Crystallisation of proteins
In order to solve a protein crystal structure, you must
first crystallise the protein. This is because a single molecule in solution
has insufficent scattering power by itself. A crystal can be considered to be
an (effectively) infinite repeating array of the molecule of interest. The
constructive interference between diffracted X-rays that are in-phase reinforce
each other, so that the diffraction pattern becomes detectable. The geometric
conditions where diffraction occurs can be visualized using
(a) the wavelength of the incident
beams of light,
(b) the angle of diffraction for a
given reflection,
(c) the unit cell and reciprocal
unit cell of the crystal, and
(d) the distance between the crystal
and the film.
4. Protein-Protein
Interaction
A) Protein affinity chromatography is one method that can
be used to isolate and identify proteins that interact physically. To capture
interacting proteins, the target protein is attached to polymer beads that are
packed into a column. Cellular proteins are washed through the column and those
proteins that interact with target adhere to the affinity matrix (identical to
that explained above for affinity chromatography). These proteins can be eluted
and their identity determined by mass spectrometry.
B) Co-immunoprecipitation is another way of finding out
whether two proteins bind to each other.
The figure on the left shows the method used for
traditional IP, as the figure on the below shows the method for co-IP.

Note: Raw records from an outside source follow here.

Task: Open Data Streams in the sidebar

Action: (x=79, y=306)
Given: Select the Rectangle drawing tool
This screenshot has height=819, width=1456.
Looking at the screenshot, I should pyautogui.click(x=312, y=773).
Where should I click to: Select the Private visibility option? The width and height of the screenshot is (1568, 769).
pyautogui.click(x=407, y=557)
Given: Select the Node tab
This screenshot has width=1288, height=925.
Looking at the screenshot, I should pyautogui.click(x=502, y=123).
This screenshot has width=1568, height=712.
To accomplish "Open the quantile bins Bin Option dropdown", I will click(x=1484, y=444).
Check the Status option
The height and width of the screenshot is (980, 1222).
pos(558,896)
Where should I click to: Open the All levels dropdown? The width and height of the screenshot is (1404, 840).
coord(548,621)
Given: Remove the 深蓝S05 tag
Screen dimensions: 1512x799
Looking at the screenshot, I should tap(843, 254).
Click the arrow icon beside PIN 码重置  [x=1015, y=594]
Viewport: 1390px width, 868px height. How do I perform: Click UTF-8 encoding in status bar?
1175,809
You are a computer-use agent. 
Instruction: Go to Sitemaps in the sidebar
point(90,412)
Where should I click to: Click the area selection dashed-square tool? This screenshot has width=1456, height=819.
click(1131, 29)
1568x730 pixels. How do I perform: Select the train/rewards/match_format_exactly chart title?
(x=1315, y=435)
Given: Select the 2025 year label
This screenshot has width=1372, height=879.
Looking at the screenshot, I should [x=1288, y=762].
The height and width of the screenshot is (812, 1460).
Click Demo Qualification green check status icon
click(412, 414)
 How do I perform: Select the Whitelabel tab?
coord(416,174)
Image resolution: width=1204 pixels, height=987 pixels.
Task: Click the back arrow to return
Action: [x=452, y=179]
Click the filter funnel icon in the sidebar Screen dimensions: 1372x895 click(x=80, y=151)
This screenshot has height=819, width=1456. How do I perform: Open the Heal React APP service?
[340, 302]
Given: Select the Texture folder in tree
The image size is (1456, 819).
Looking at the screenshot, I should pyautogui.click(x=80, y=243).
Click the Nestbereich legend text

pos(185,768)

Immunoprecipitation, referred also as
"IP" is the technique of precipitating an antigen out of solution
using an antibody specific to that antigen. This process can be used to
identify protein complexes present in cell extracts by targeting any one of the
proteins believed to be in the complex. Insoluble antibody-binding proteins
isolated initially from bacteria, such as Protein A and Protein G, are used to
bring the antibody-antigen complexes out of solution. These can also be coupled
to sepharose beads that can easily be isolated out of solution. After washing,
the precipitate can then be analyzed using mass spectrometry, western blotting,
or any number of other methods for identifying constituents in the complex.
Co-immunoprecipitation (Co-IP) is a popular technique for
protein interaction discovery. Co-IP is conducted in essentially the same
manner as an IP. However, in a co-IP, the target antigen precipitated by
the antibody “co-precipitates” a binding partner/protein complex from a lysate, i.e., the interacting protein is bound to the
target antigen, which becomes bound by the antibody that becomes captured on
the Protein A or G gel support.
Protein A/G: Prepared with a recombinant streptococcal
Protein A/G which retains its high affinity for Fc
region of IgG and/or IgM
and lacks albumin and Fab binding sites and membrane
binding regions.
C)
Purification of protein complexes using a GST-tagged fusion protein is also a
way of finding a way to understand protein-protein interaction (GST-pull down
assay).
The
pull-down assay is an in vitro technique that consists of a fusion-tagged
"bait" protein for which a binding partner ("prey") is
being sought. GST-tagged bait protein is bound to an immobilized glutathione
support. In a typical pull-down assay, the immobilized bait protein is
introduced to a protein pool derived from a cell lysate.
After the prescribed washing steps, the “interactors”
are selectively eluted via the addition of glutathione (for competitive
binding). The interacting proteins are then detected in-gel.